If you need to legitimately access any of these paths, you'll need to turn off this setting and custom-add the rules that you want to keep. This setting is a convenience that adds several rules at once.

Block Flash Remoting

This setting only allows true/false. When set to true, the following rules are activated:

// These all map to web.xml servlet mappings for ACF
path-prefix( { '/flex2gateway','/flex-internal','/flashservices/gateway','/cfform-internal','/CFFormGateway' } ) -> set-error( 404 )

// Files used for flash remoting
regex( pattern='\.(mxml|cfswf)$', case-sensitive=false ) -> set-error( 404 )

If you need to legitimately access any of these paths, you'll need to turn off this setting and custom-add the rules that you want to keep. This setting is a convenience that adds several rules at once.

Override just part of a baked-in rule

What if you want to go one step deeper? For instance, the blockSensitivePaths setting blocks a whole bunch of stuff all in one shot. An example might be wanting to open up JUST the RDS IDE integration for your developers, which funnels through the /CFIDE/main/ide.cfm path which you can see is blocked above.
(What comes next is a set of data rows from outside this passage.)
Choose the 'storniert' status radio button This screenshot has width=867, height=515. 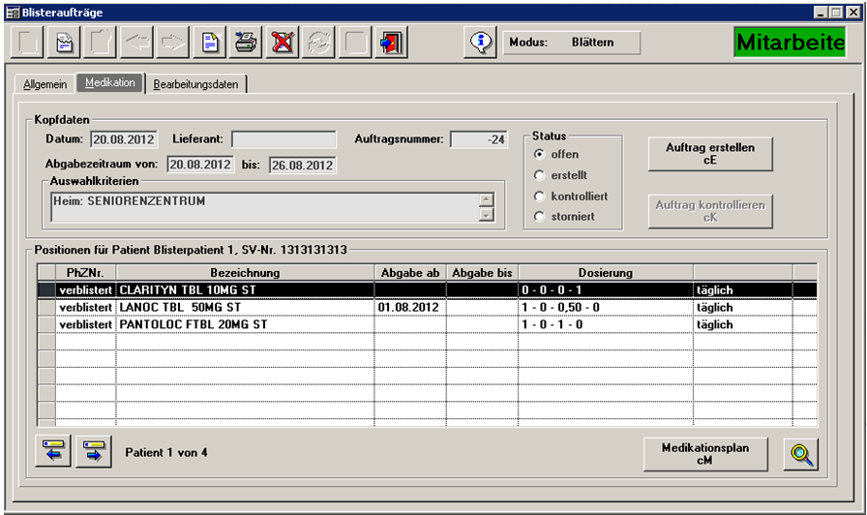(540, 216)
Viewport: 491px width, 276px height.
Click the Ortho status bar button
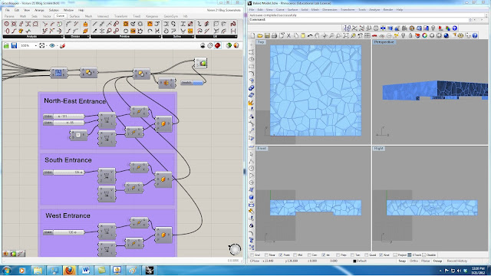click(x=414, y=261)
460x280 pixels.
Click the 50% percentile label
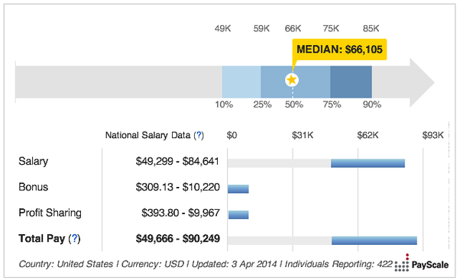(x=294, y=105)

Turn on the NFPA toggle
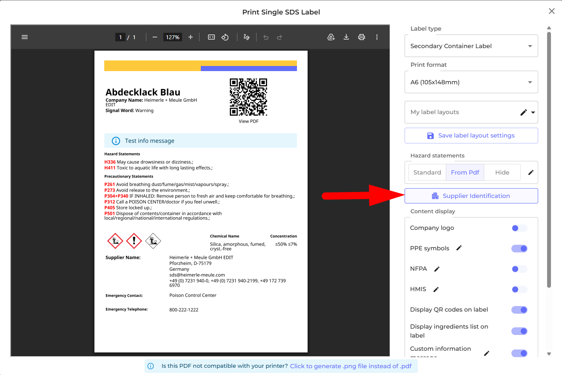[x=519, y=269]
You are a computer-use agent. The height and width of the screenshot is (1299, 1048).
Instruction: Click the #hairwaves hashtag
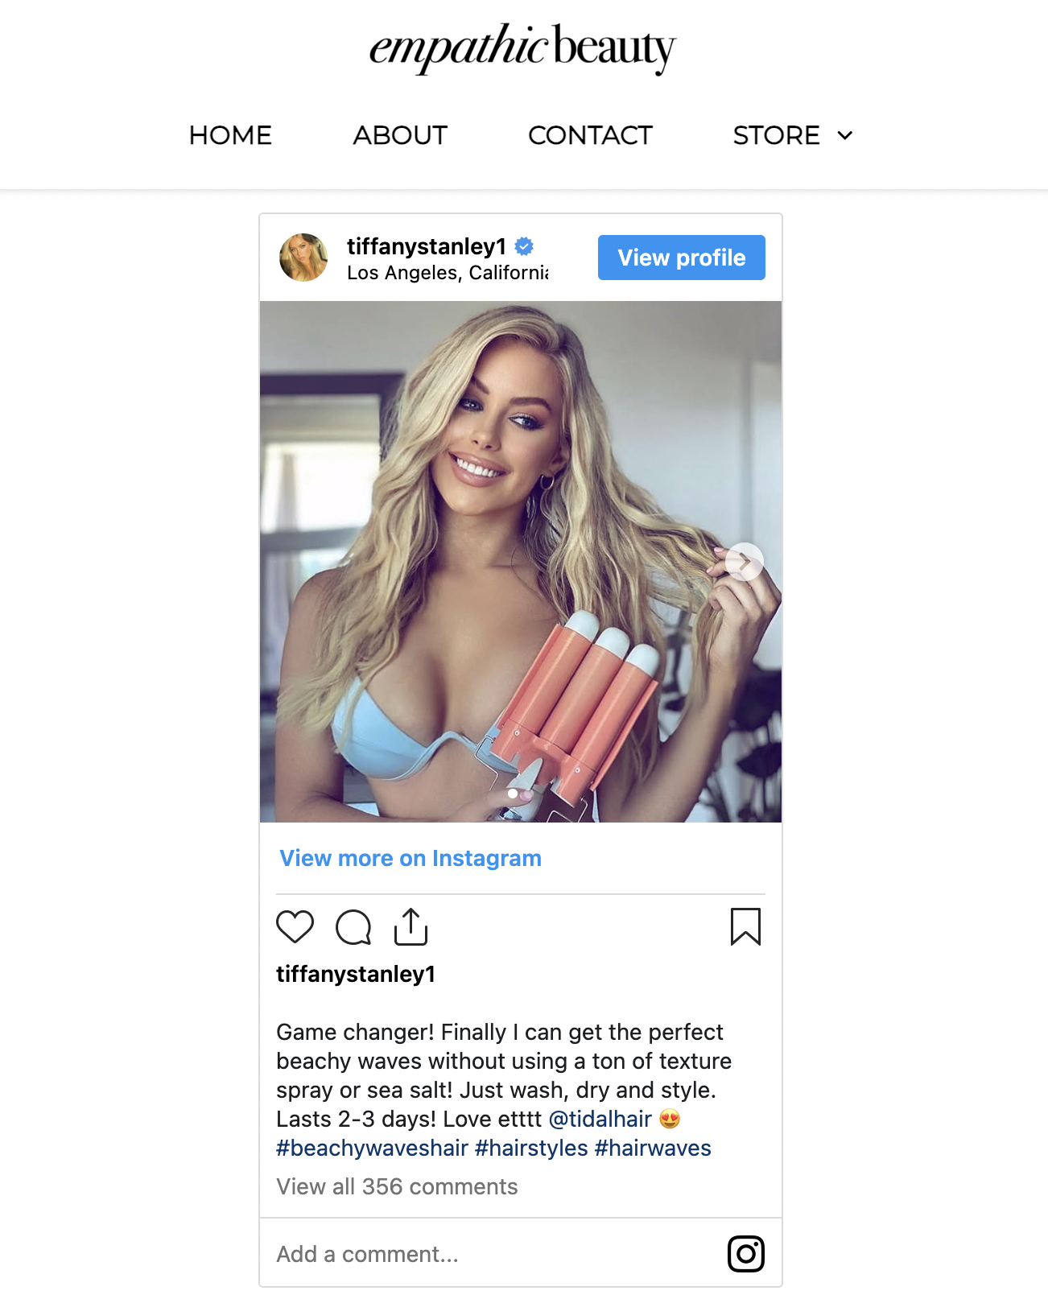click(653, 1148)
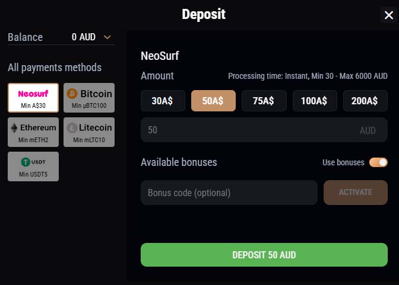This screenshot has height=285, width=399.
Task: Click the green DEPOSIT 50 AUD button
Action: click(x=264, y=255)
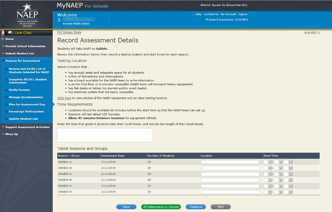Switch to Full Screen Mode
This screenshot has width=332, height=212.
click(x=69, y=32)
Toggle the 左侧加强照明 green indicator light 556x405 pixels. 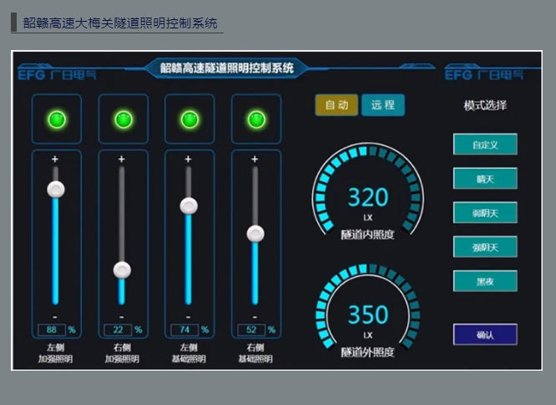coord(56,119)
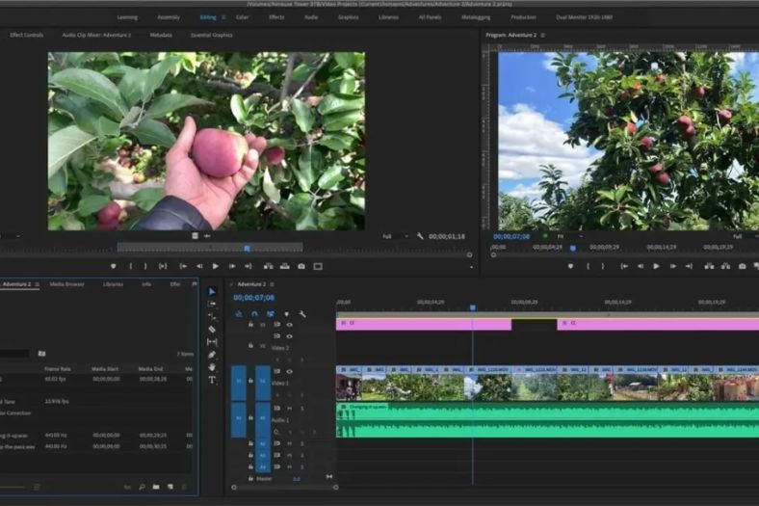The width and height of the screenshot is (759, 506).
Task: Open Source monitor resolution dropdown set to Full
Action: coord(393,236)
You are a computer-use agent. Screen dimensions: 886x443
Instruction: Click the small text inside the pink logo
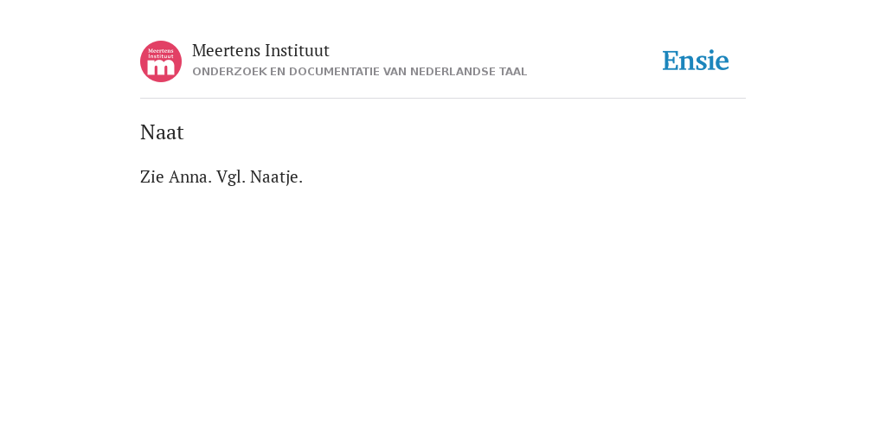[x=161, y=53]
The solution to this is quite simple and is all based on the ORDER in which your rules are processed. Built-in CommandBox rules are the last to process. This means that if you hijack the predicates with a custom rule FIRST, you can override the behavior of the built in rules. So, if we want to allow access to the /CFIDE/main/ide.cfm path, we just need to add a custom rule that matches that path and then aborts the predicate chain so no further rules fire.

server set web.rules="['path(/CFIDE/main/ide.cfm)->done']" --append 

Which gives you the following server.json

{
    "web":{
        "rules":[
            "path(/CFIDE/main/ide.cfm)->done"
        ]
    }
}

The done handler is what bypasses all subsequent rules for the request.